Tick spit is an impressive feat of nature and has huge potential for medicine thanks to its naturally occurring proteins.
For the first time ever, scientists have made the anti-inflammatory evasin proteins found in tick saliva, which offers a promising step forward in therapeutic treatments.
Their findings were published in the Proceedings of the National Academy of Sciences (PNAS) on Wednesday.
We usually don't notice ticks burrowed under our skin for days
Evasins, the proteins found in ticks, suppress another class of proteins when in the human blood. This is the main reason why when we're bitten by a tick, we usually don't notice it for a few days. Scientists have been looking to see how they can use this type of protein in medicine.
"Ticks have a terrible reputation – they are not very nice to look at, need to suck blood to survive and are responsible for transmitting bacteria that cause severe diseases, such as Lyme disease in humans," said Professor Richard Payne in the School of Chemistry.
"However, to a medicinal chemist, ticks are amazing creatures."
When ticks burrow themselves under your skin, they release an anti-inflammatory that blocks chemokines, — that act as transmitters to warn white blood cells to come and help attack a potential disease — which means they go undetected for a short while.
The team at the University of Sydney discovered another important part of the puzzle, that sulfate molecules attached themselves to evasins, which give the proteins an extra kick.
Lead author of the study, Charlotte Franck, said "Armed with this knowledge, evasins could potentially be repurposed to suppress chemokine-driven inflammation in human disease."

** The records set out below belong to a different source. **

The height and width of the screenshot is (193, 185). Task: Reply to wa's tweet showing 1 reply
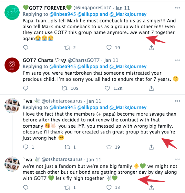coord(25,147)
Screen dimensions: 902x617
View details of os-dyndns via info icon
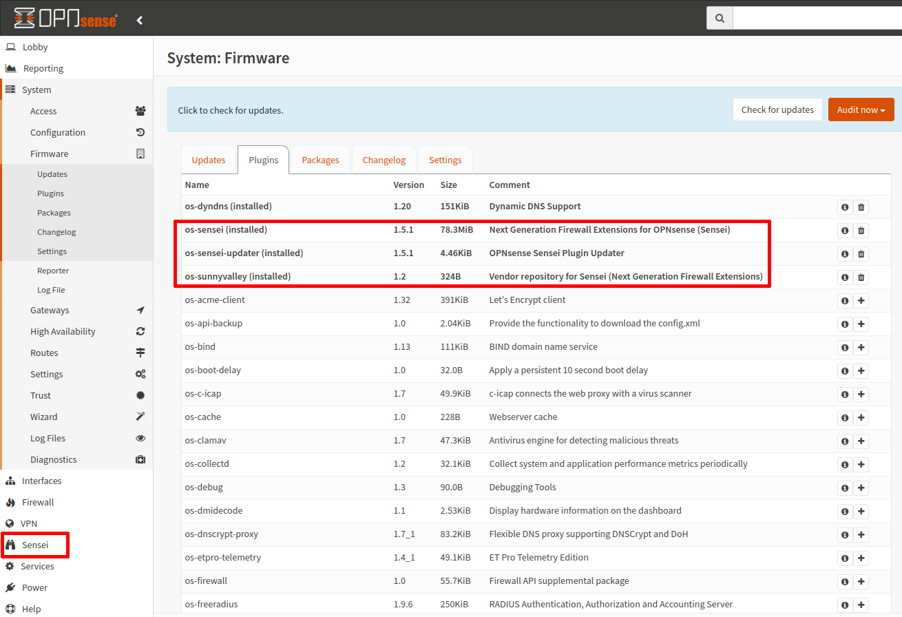click(x=845, y=207)
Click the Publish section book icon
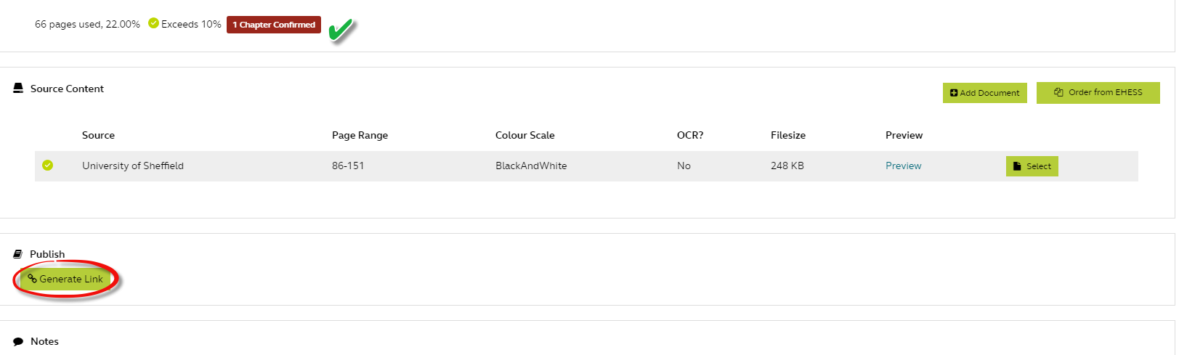1179x355 pixels. pyautogui.click(x=18, y=254)
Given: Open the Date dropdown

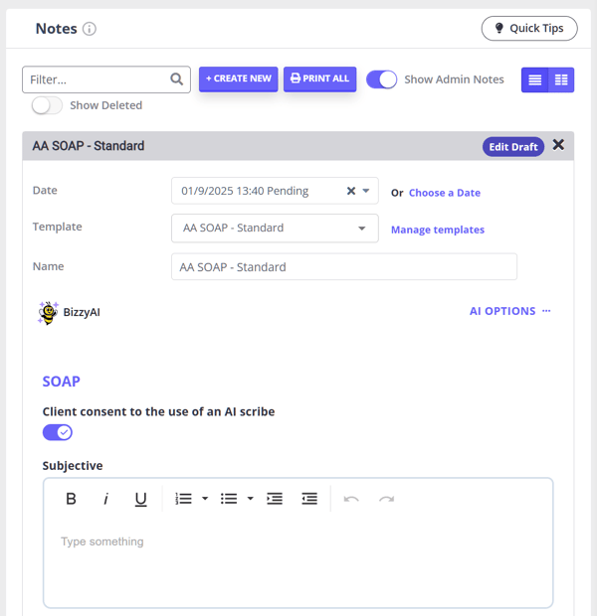Looking at the screenshot, I should coord(365,191).

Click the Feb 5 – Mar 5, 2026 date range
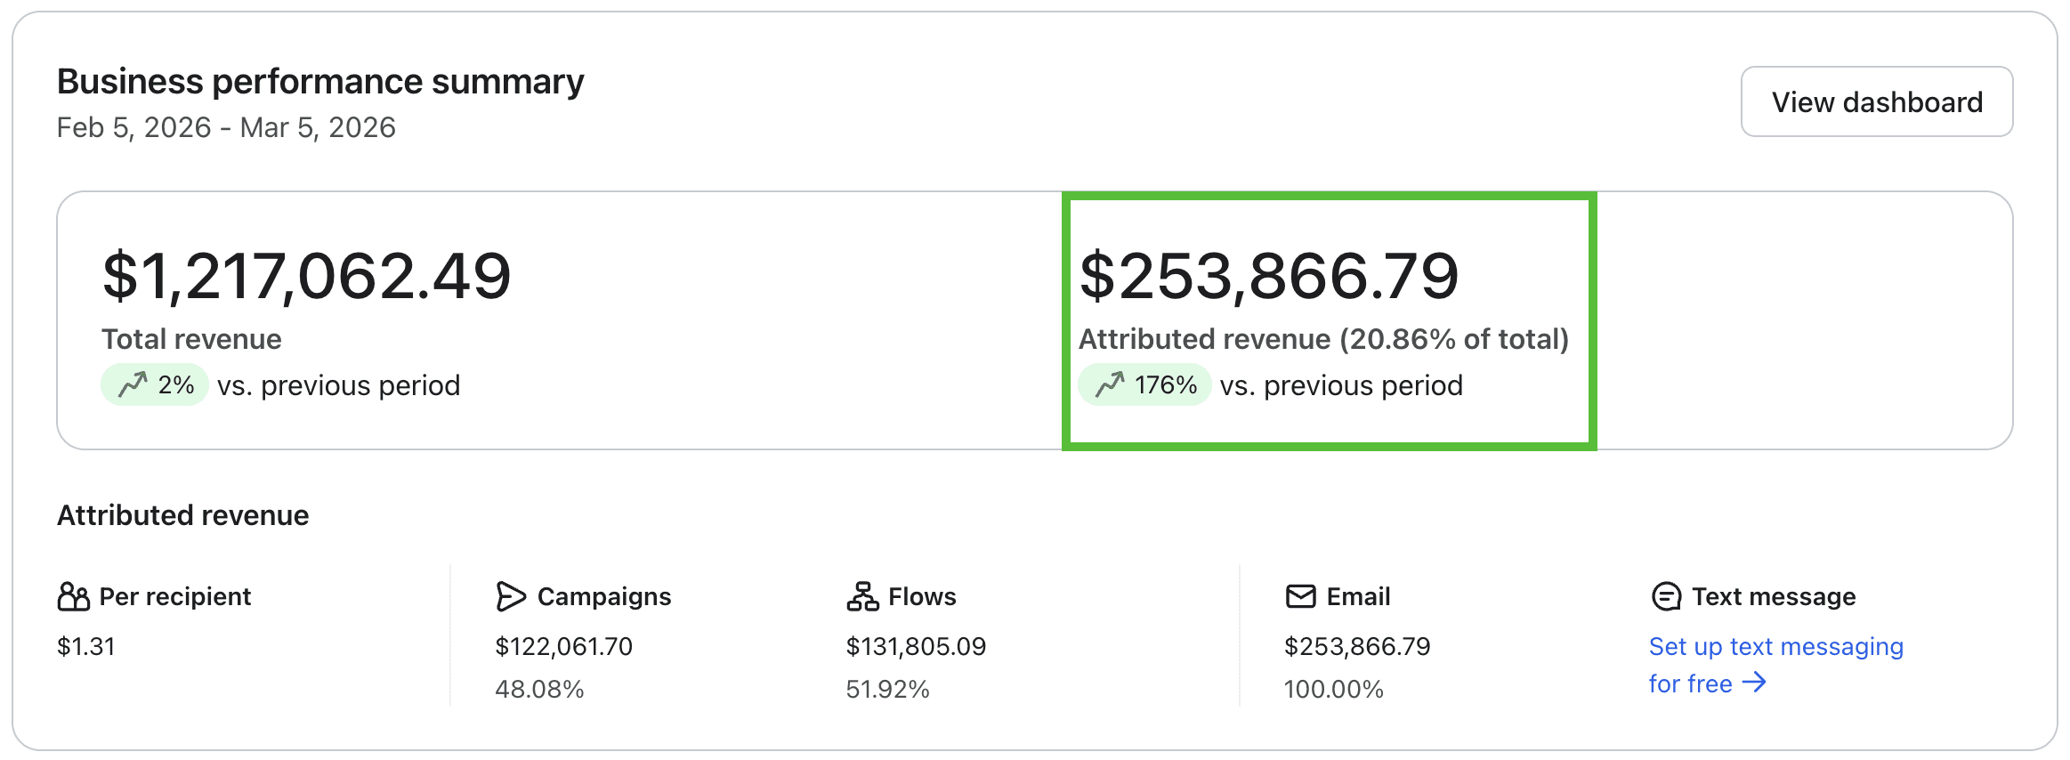point(226,128)
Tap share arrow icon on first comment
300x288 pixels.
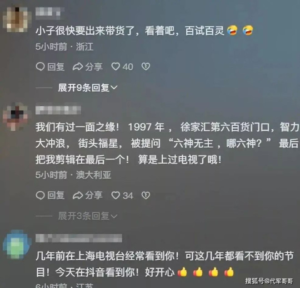[x=78, y=67]
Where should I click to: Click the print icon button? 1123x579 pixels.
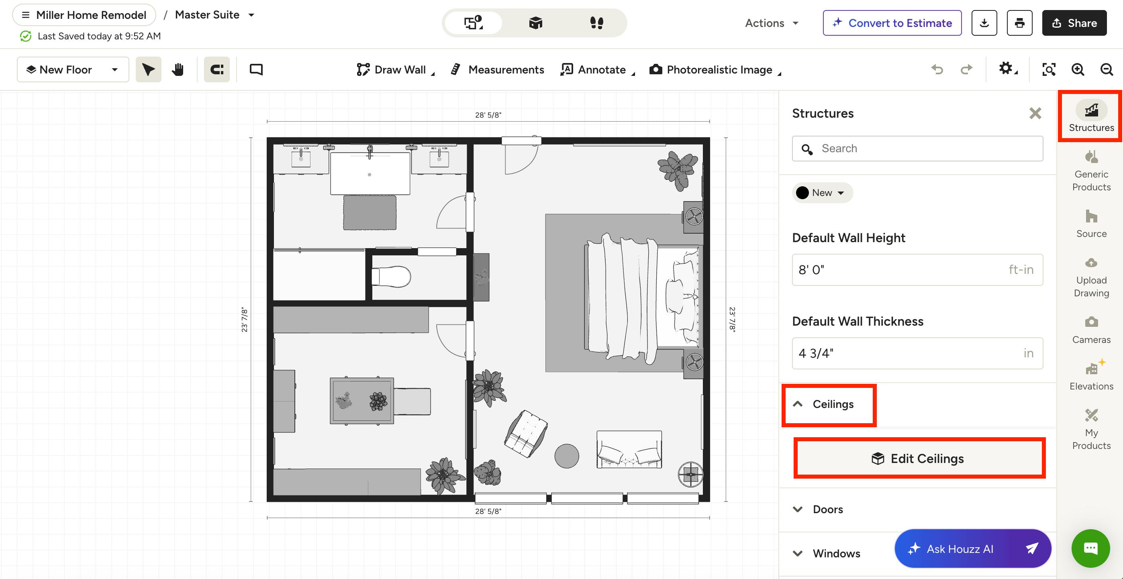click(x=1019, y=23)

Franck continued "We’ve known about evasins in tick spit for more than a decade, but my discovery has shown that the proteins are modified with sulfate groups. It is these modified forms of the protein that provide a massive enhancement in biological activity."
It's a fantastic double discovery, and as Professor Payne said "It is entirely possible that our sulfated tick proteins, or modified variants of them, could find wide application for a number of inflammatory diseases in the future."